*Exercise requirements*
In the passage about PrEP, on what date did the writer begin taking Truvada as PrEP?

*Passage provided*
# # # #

However, no matter how good it felt, no matter how satisfying the experience, I couldn't subtract the terror of believing that pleasure would ultimately kill me like Rock Hudson. Although my partners -- both HIV-positive and identified-negative -- used condoms in every encounter back then, I still lived from HIV test to HIV test in complete and utter fear that something went wrong and I would be next.
Every cough, every sore throat, every fever and every night sweat was accompanied by the paralyzing thought, "This is it, I'm seroconverting." I lost sleep, I lost concentration and I lost time worrying.
Although the release of the new anti-retroviral medications in 1996 became a medical game-changer, the early years were not without complications and drawbacks. Many had severe physical and psychological side effects, and it was not unusual for those working at San Francisco General Hospital to see admissions for Sustiva-related psychoses.
We still did not fully understand in the 1990s how effective the new meds would be at expanding the quality and quantity of life for so many. My sex life remained filled with the troublesome juxtaposition of gratifying bottoming and wearisome dread. At the same time, my partners' willingness to use condoms, and my willingness to get fucked without condoms, were steadily in decline.
After twenty years of coping with the never-ending juggling of pleasure and panic, a news story caught my attention: on November 24, 2010, the initial results of the iPrex study were released, which revealed that a medication called Truvada could reduce risk of HIV transmission by 44%. Initially, that number was not impressive to me. I didn't think less than half would be enough to assuage my fears.
But six months later, GMHC held a forum in New York City where it was explained that people who took Truvada daily had a protection of 92% or greater. I took that information to my doctor, explained why I thought this could be an ideal way of reducing HIV risk, and began using this medication for PrEP on July 19, 2011.
To be completely honest, my fears were not immediately allayed. The FDA hadn't yet approved Truvada as PrEP, and I had my own disbeliefs that a pill could actually prevent me from becoming HIV-positive. I still carried the burdensome angst that PrEP was too good to be true and HIV was sure to be the result of enjoying bottoming without condoms.
I remember thinking, "How could HIV risk have shifted diametrically without it being on the front page of the New York Times? How could any of this be for real?"
Then toward the end of 2012, I was having sex with an HIV-positive friend who was going through his own transformation of living without fear of infecting others, due to the new understandings of Treatment as Prevention (TasP) and PrEP. As he climaxed, I felt not only his body collapse but also his spirit shudder with complete and total abandonment, as his voice shrieked with involuntary screams, and he pressed against me.
It was there and then I had the breakthrough: "I'm no longer afraid of this."
It was like something shifted in the time-space continuum, like a boulder of doubts and knots and chest-pressing weights were lifted. I enjoyed sex. I enjoyed pleasure. And there was not a single shred of fear inside me. Just my partners' love, sans condom.
So now, when I see people arguing about charts and data and graphs and percentages, it seems rather bizarre. PrEP prevents HIV. PrEP invites pleasure. PrEP promotes intimacy. PrEP provides freedom.
There will be arguments along the way. There will be those who want to go back to 1985 and to frail images of Rock Hudson, to sleepless nights and to panicked, middle-of-the-night phone calls to friends. But those of us on PrEP are stepping up, with pride and integrity, about our right and responsibility to enjoy sex and end HIV transmissions. And we are not backing down.

# # # #

*Recorded information*
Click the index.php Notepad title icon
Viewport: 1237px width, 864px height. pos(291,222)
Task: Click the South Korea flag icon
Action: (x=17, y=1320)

# # # #

*Response to this exercise*
July 19, 2011